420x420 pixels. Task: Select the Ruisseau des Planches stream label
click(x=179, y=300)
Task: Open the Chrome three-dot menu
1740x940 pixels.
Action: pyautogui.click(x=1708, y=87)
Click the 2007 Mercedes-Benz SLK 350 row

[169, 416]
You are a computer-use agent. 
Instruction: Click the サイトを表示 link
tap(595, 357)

*****

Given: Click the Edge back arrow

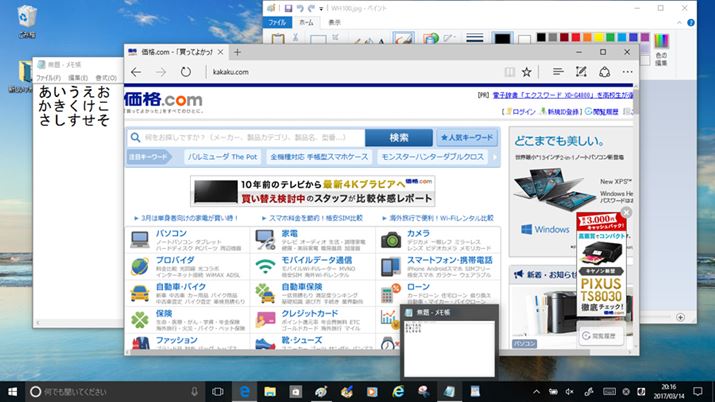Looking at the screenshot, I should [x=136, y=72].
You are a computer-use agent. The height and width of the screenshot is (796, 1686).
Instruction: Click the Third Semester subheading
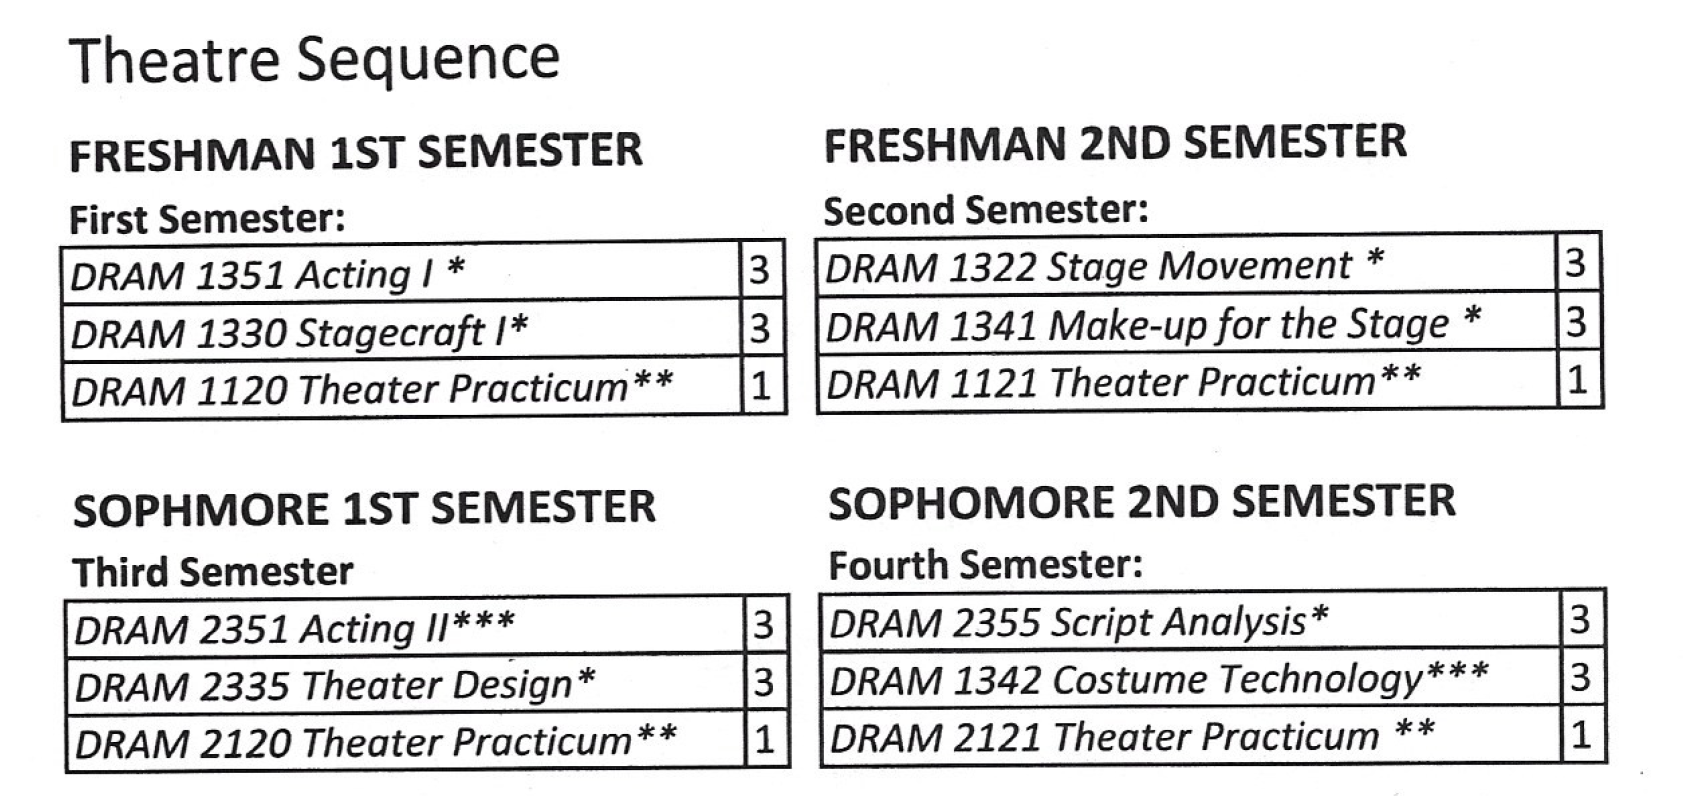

*****

■ ACTIVITY: What is the number of lines in the listing above that hold "agent"? Respond with that number and nothing else.

■ RESULT OF THE EXERCISE: 2